In the world of business-oriented software, we use the phrase ‘business logic’ a lot. In my particular area (WebSphere integration products), a typical pattern is to delegate ‘technical logic’ to mediation flows in WebSphere ESB, and to put ‘business logic’ in process flows in WebSphere Process Server. It doesn’t have to be that way, but that’s what many people encourage, as it seems to neatly match what the software can provide.
But what do we mean by the phrase ‘business logic’? Ultimately both business logic and technical logic come down to the same thing; instructions executed by the machine. I can implement both in mediation flows, Java, Perl, assembler, or shell scripts. So why the distinction? It really depends on one’s perception.
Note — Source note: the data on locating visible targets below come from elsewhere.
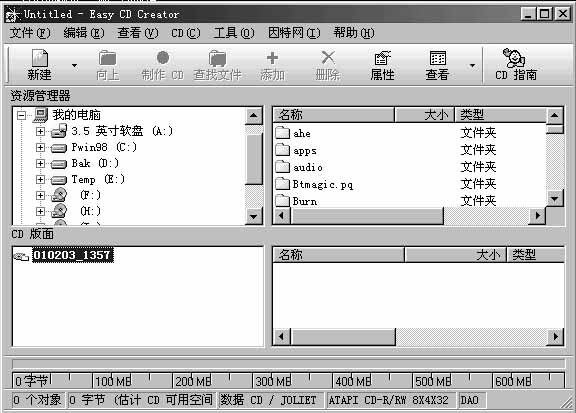Image resolution: width=576 pixels, height=413 pixels.
Task: Click the 查看 (View) toolbar icon
Action: click(438, 58)
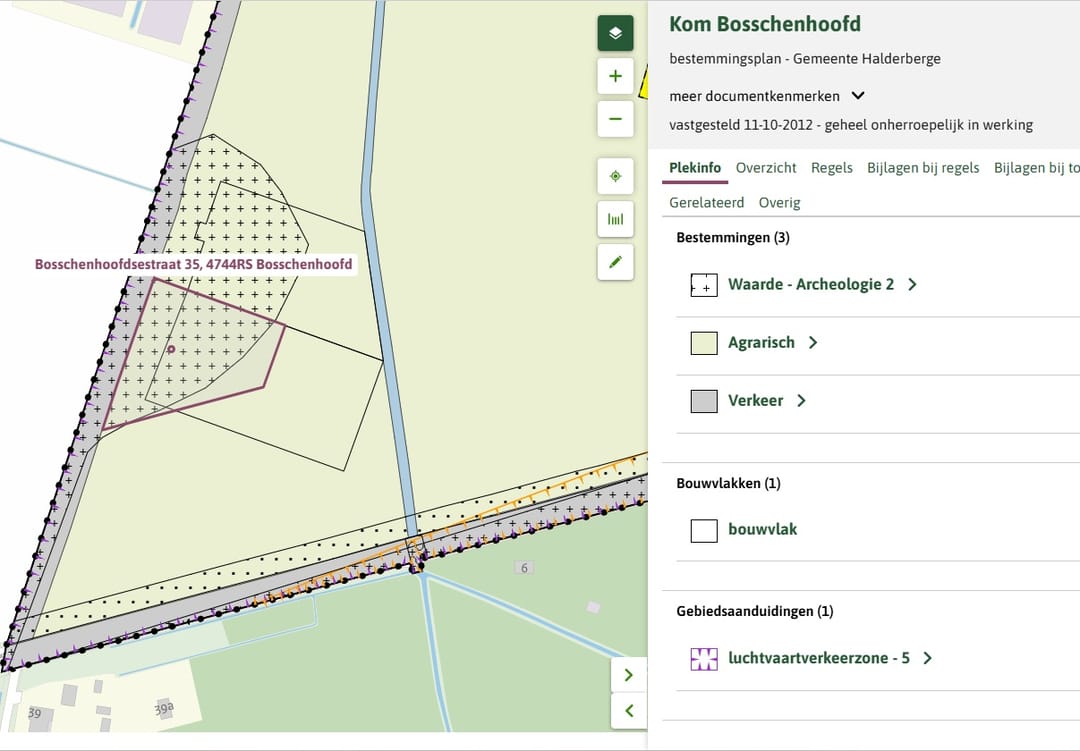Viewport: 1080px width, 751px height.
Task: Zoom in on the map
Action: pos(615,76)
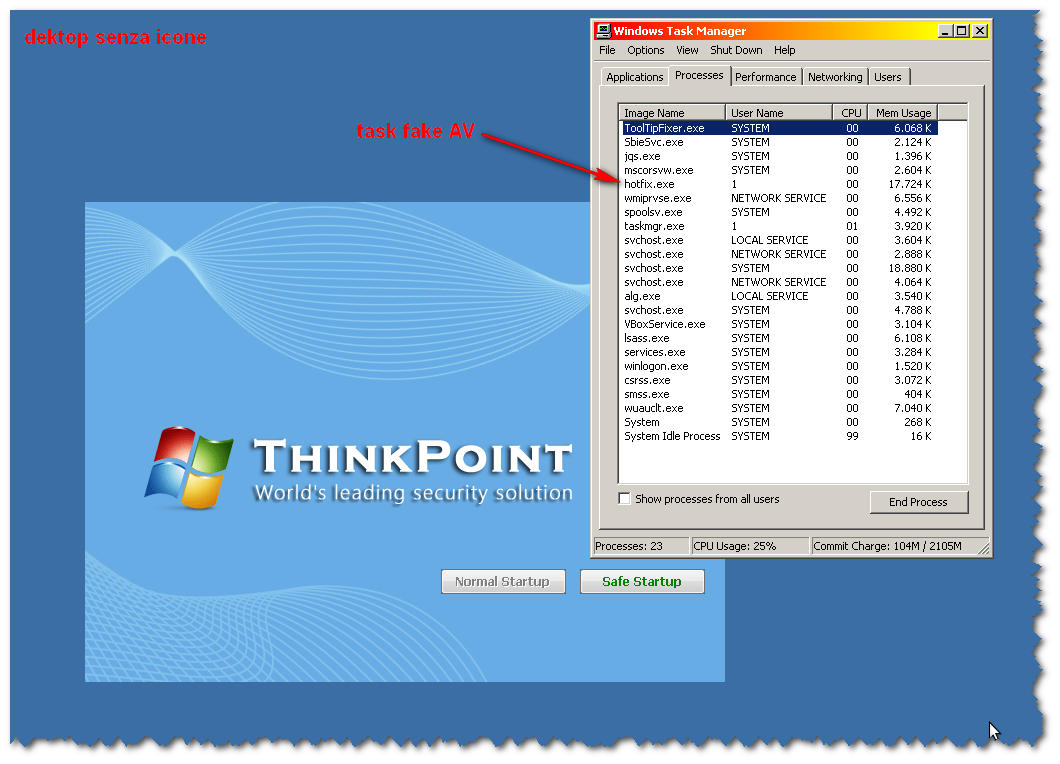Open the Help menu
The image size is (1060, 764).
[785, 50]

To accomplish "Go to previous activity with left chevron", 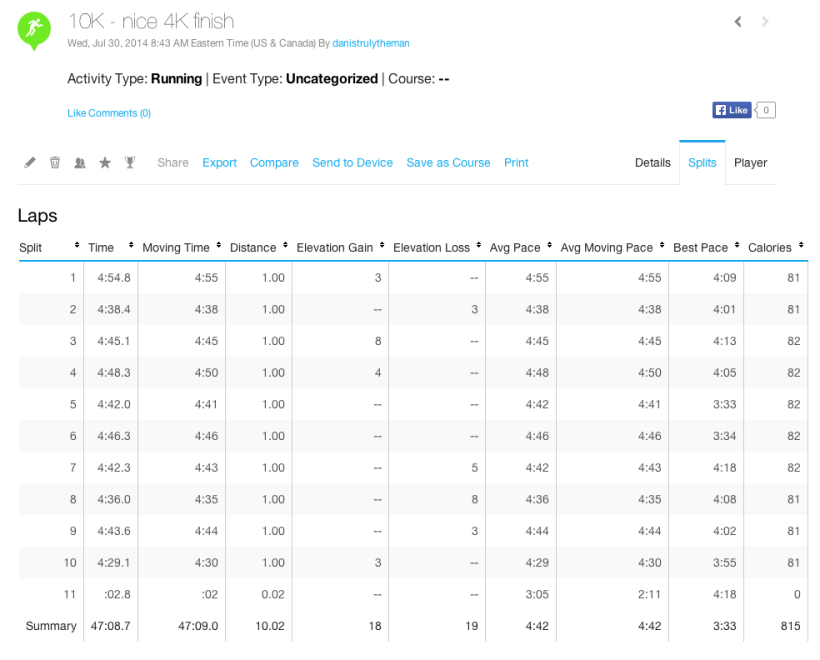I will (x=737, y=21).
For example, let’s imagine we are developing an integration system for a peanut factory, and we are developing a system to handle the orders. A typical way we might encourage someone to use WebSphere ESB is at the boundary, to convert between the protocol used by the web-based bulk order system (say SOAP/HTTP) to the one used by the back-end production system (say JMS). The distinction between these isn’t important to the business; it doesn’t matter what format the message is in; it just has to be in a certain format because we need some integration and don’t want to change everything.
By comparison, we might encourage someone to use a business flow to model (say) the approval of orders of peanuts. The process might follow a number of steps, some of which might involve human intervention, to modify the order (message) accordingly - i.e. adding ‘approved’ or ‘denied’. This would be based on the size of the order, that customer’s past history, whether they were salted or (urgh) dry roasted - all things that are at the business level - things that we find interesting (assuming we like peanuts).
Therefore, let’s characterise the difference as follows:
Technical logic: Stuff we don’t want to do, but need to in order for everything to work.
Business logic: Stuff we do want to do - the reason we’re doing all this. We can not only decide on how to implement this (as we can with technical logic), we can also decide not to implement it all, or to implement different logic.
Therefore, these two types of logic are at different abstraction layers - the technical layer we’d love to make as simple as possible and hide away (and I’d like to think WebSphere ESB does a good job of helping IBM’s customers do that), whereas the business layer we find interesting and want to spend some time on. I mentioned something similar before as a best practice - I could rephrase that best practice here as: ‘Spend as much time as possible on the business logic, and as little time as possible on the technical logic’. It seems sensible, then, that to keep them separate (and there are plenty of patterns for doing just that) is a natural thing to want to do.
I’d love to hear some comments from my consultant colleagues on this: do you think this distinction is important? Does it impact the way you work day-to-day?